Der Weltraum: unendliche, unerforschte Weiten? Das sei relativ, meint die US-Ozeanografin Sylvia Earle. Planeten wie Mond und Mars seien deutlich besser kartografiert als die Weltmeere. „Die vielleicht größte Entdeckung des 20. Jahrhunderts über die Ozeane war das Ausmaß unserer Unwissenheit“, stellt Earle fest, die zu den weltweit führenden Meeresforschern zählt. Zugleich sind die Ozeane heute durch Klimaerwärmung und Umweltverschmutzung gefährdet. Ein Grund für die Vereinten Nationen, 2021 die Ozeandekade auszurufen – und für die Bundeskunsthalle Anlass, sich in die Tiefen der Meeresforschung und der maritimen Geschichte zu begeben.

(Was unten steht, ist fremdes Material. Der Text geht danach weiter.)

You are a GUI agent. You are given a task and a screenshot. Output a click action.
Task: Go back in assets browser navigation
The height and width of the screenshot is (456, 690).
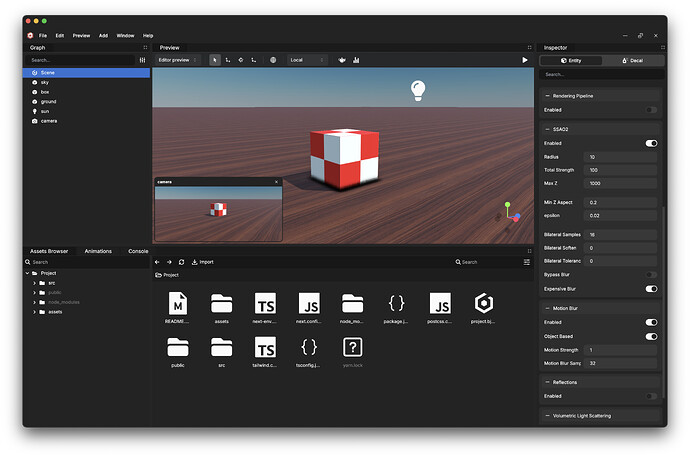[157, 262]

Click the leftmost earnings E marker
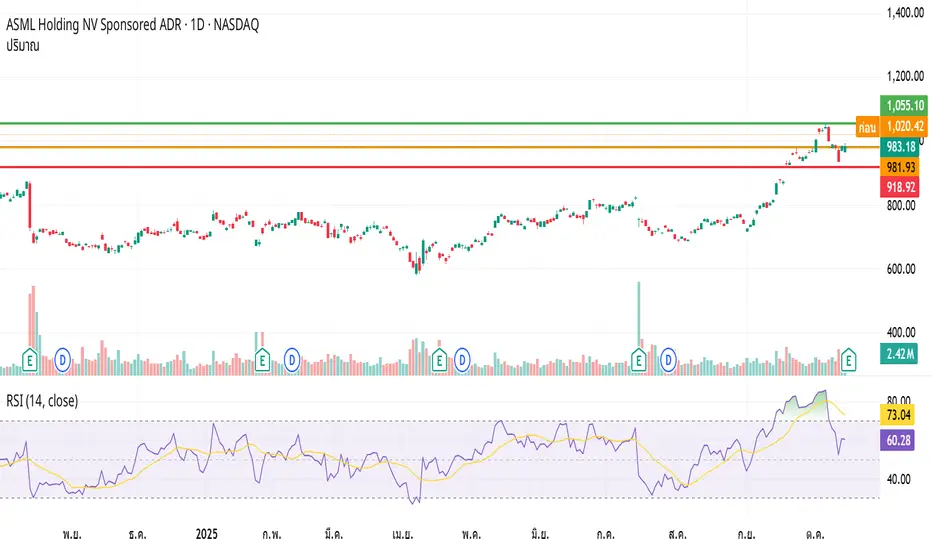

Mit der Ausstellung „Expedition Weltmeere“ beleuchtet die Bundeskunsthalle ab Donnerstag die vielfältige Bedeutung der Meere für den Menschen und das Leben auf der Erde. Thema ist nicht nur die Geschichte der Erforschung der Meere und ihre Bedeutung als Nahrungs- und Rohstoffquelle sowie als Klimaregulator. Auch als Sehnsuchtsort, Schauplatz von Mythen und als Ort von Migration, Abenteuern und Expeditionen spielen die Ozeane eine zentrale Rolle für den Menschen. Über allem schwebt die drohende Gefahr ihrer Zerstörung durch Klimawandel und Umweltverschmutzung.

Die Ausstellung, die bis zum 6. April 2026 zu sehen ist, vereint zahlreiche Objekte und Dokumente aus Wissenschaft und Geschichte mit Kunstwerken verschiedener Jahrhunderte. Es geht nicht nur um Wissensvermittlung. „Wir zeigen die schreckliche Schönheit der Meere und den Reichtum und die Artenvielfalt eines unbekannten Kontinents“, sagt Kuratorin Agnieszka Lulinska. Denn obgleich die Weltmeere fast 70 Prozent der Erdoberfläche bedecken, sind sie in ihrer Gesamtheit nur zu fünf Prozent erforscht.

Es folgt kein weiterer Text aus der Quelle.